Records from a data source
·····
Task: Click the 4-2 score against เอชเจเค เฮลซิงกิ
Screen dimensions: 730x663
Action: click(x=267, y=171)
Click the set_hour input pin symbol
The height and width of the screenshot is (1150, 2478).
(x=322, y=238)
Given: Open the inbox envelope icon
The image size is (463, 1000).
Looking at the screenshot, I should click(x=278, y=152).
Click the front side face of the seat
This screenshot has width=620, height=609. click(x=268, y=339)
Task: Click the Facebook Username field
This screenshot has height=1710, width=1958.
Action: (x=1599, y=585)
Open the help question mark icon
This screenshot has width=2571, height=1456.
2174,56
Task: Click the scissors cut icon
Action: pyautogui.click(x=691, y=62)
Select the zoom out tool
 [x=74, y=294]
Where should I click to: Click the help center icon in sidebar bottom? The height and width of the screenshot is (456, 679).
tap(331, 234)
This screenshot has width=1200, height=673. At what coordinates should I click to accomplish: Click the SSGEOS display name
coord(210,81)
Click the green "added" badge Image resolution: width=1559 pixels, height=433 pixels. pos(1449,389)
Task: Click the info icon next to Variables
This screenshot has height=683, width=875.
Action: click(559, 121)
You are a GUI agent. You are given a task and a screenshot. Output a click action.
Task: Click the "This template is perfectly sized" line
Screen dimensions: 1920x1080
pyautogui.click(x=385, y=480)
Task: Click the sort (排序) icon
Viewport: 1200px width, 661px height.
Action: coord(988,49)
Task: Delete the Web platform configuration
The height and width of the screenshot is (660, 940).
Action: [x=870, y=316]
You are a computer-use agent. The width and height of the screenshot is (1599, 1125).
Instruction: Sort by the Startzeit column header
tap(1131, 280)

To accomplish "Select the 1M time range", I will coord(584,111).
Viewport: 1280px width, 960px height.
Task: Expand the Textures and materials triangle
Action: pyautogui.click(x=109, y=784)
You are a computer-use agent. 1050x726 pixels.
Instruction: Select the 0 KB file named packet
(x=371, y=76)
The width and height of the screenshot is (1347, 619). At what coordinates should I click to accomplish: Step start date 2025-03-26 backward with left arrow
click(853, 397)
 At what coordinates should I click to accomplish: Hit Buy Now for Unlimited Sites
·····
* TASK TO CARRY OUT
Rewrite the records above as a numbered list, starting at the line that contains "This screenshot has width=1200, height=673." and ending at the line that contains "tap(1131, 280)". Include both of those lines and omit any blank lines.

* SOLUTION TO THIS PROBLEM
1. This screenshot has width=1200, height=673. At what coordinates should I click to accomplish: Click the SSGEOS display name
2. coord(210,81)
3. Click the green "added" badge Image resolution: width=1559 pixels, height=433 pixels. pos(1449,389)
4. Task: Click the info icon next to Variables
5. This screenshot has height=683, width=875.
6. Action: click(559, 121)
7. You are a GUI agent. You are given a task and a screenshot. Output a click action.
8. Task: Click the "This template is perfectly sized" line
9. Screen dimensions: 1920x1080
10. pyautogui.click(x=385, y=480)
11. Task: Click the sort (排序) icon
12. Viewport: 1200px width, 661px height.
13. Action: coord(988,49)
14. Task: Delete the Web platform configuration
15. The height and width of the screenshot is (660, 940).
16. Action: [x=870, y=316]
17. You are a computer-use agent. The width and height of the screenshot is (1599, 1125).
18. Instruction: Sort by the Startzeit column header
19. tap(1131, 280)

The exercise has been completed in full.